Jennifer Freyd has stated that her parents' behavior has had “a pattern of boundary violation, a pattern of invasion and control, a pattern of inappropriate and unwanted sexualization, a pattern of family and relationship dysfunction, and a pattern of intimidation and manipulation.” [11]

You can read more about this subject at Pamela Freyd’s page.


[1] FMSF Staff. (1992, December 5). People Ask, “What Can I Do?” FMS Foundation Newsletter. 1(11), 6.
[2] FMSF Staff (1994, May 4). Finances: FMS Foundation Newsletter. 3(5), 5-6.
[3] Freyd, Pamela. (1992, December 5). Dear Friends. FMS Foundation Newsletter. 1(11), 1.
[4] Eleanor Goldstein and Mary Knight. Personal Interview. Retrieved from:
[5] Ohme, Herman. (2002, March). It felt something like the WTC Towers 9-11 attack. Ohio Association of Responsible Mental Health Practices (OARMHP) Newsletter.
[6] “A Fighting Dad.” (2004, July/August). Why I Sued My Daughter. FMS Foundation Newsletter. 13(4), 12.
[7] Erickson, Doug. (2011, January 23). Parents Awarded $1 Million in Suit Claiming Therapists Created False Memories of Abuse. Wisconsin State Journal.
[8] FMSF Staff. (2011, Winter). Johnsons Awarded $1 Million in Epic Wisconsin Case. FMS Foundation Newsletter. 20(1), 6-10.
[9] Doe, Jane (1991, Summer). How Could This Happen?

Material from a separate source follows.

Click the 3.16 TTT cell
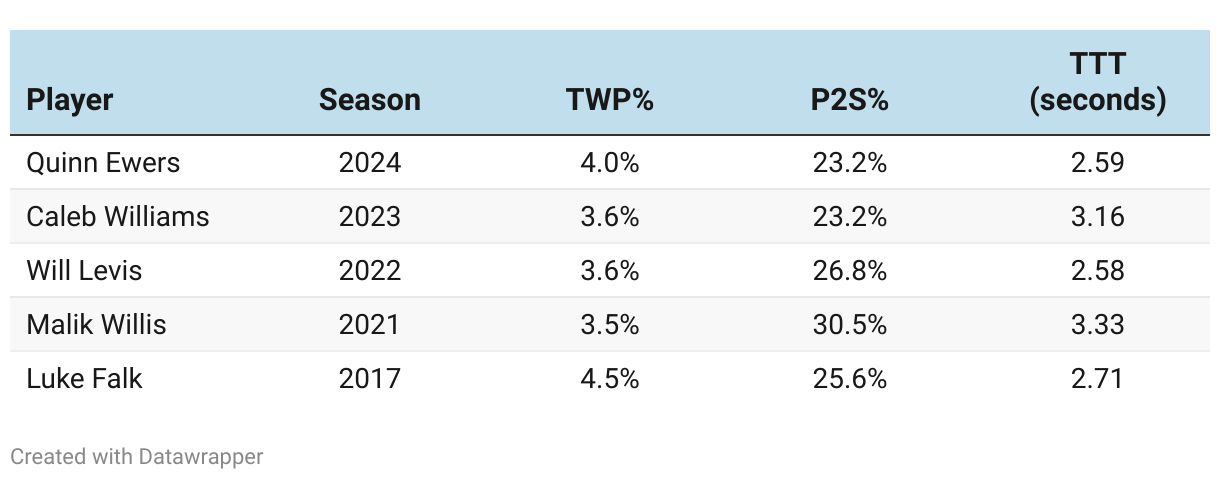click(1098, 216)
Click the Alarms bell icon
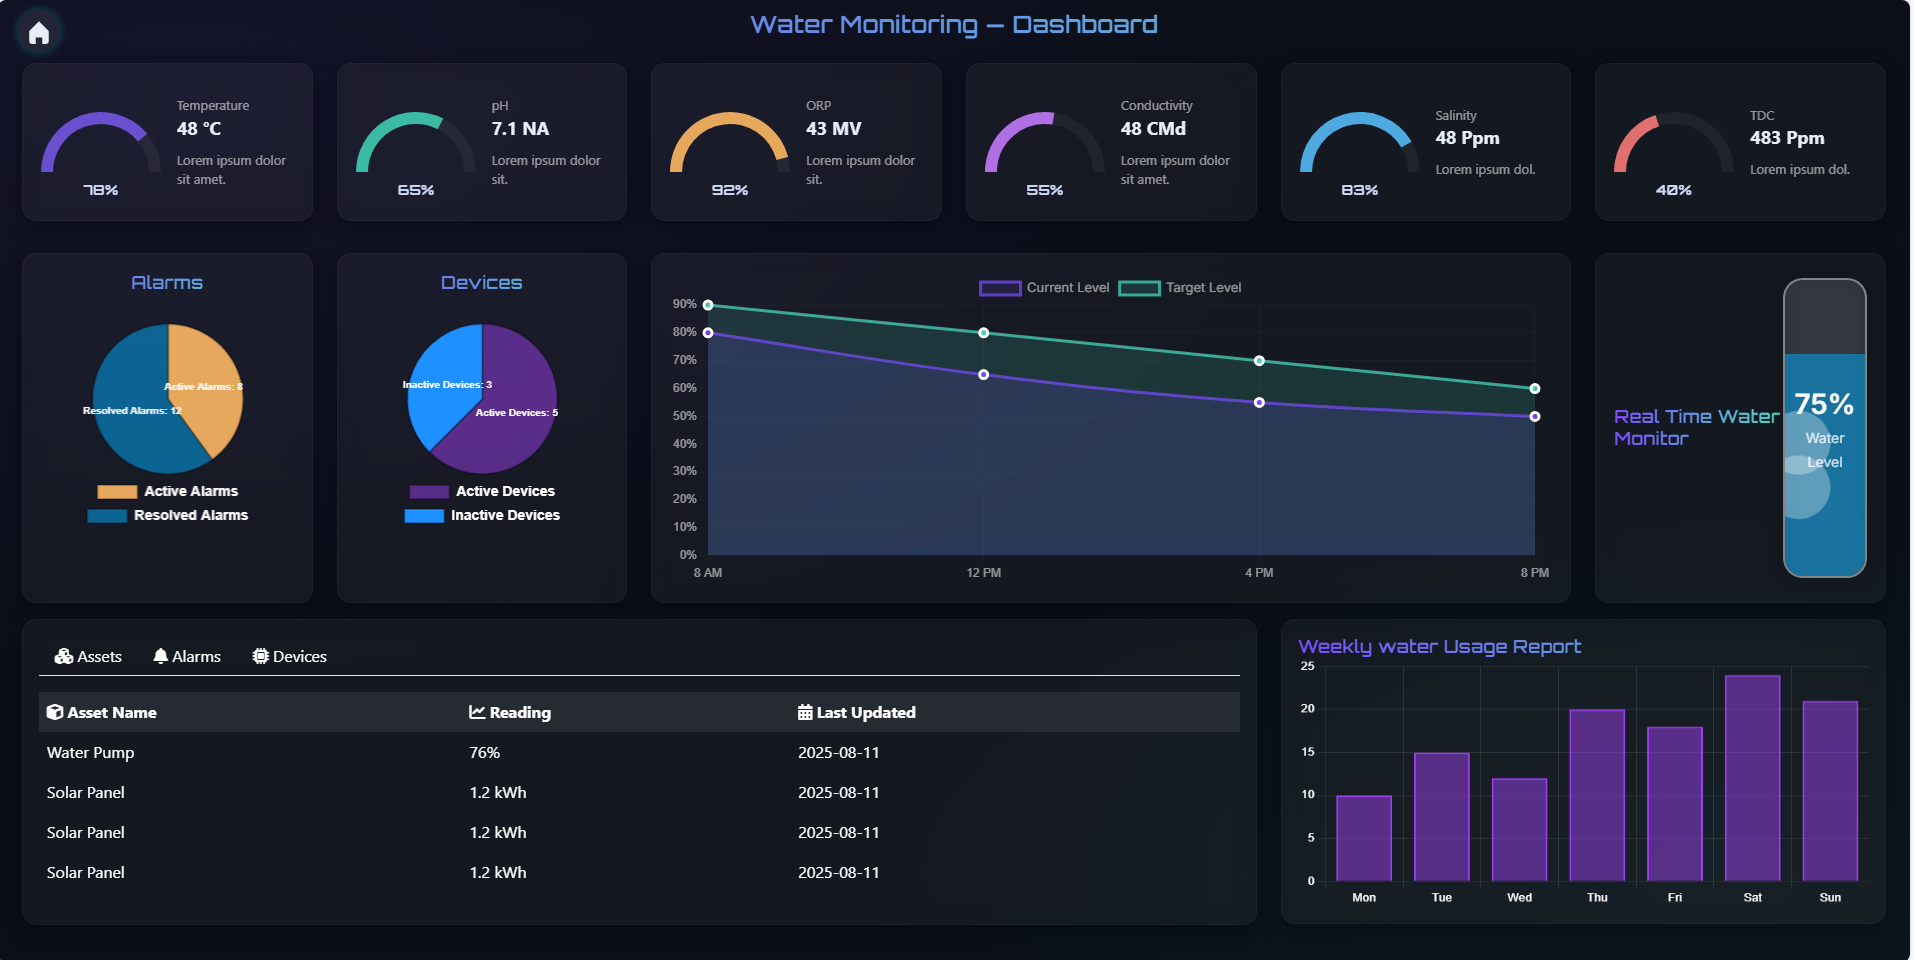1914x960 pixels. [x=160, y=656]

Coping with A False Accusation of Incest and Rape. Issues In Child Abuse Accusations, 3(3).
Author identified in Freyd, Pamela. (1991, November 15). I am “Jane Doe.” Letter to Carole Roscielny.
[10] Freyd, Pamela. (1993, September 6). Trial By Therapy. FMS Foundation. Unpublished Manuscript.
[11] Freyd, Jennifer & Birrell, Pamela (2013). Blind to Betrayal: Why We Fool Ourselves We Aren't Being Fooled. Wiley.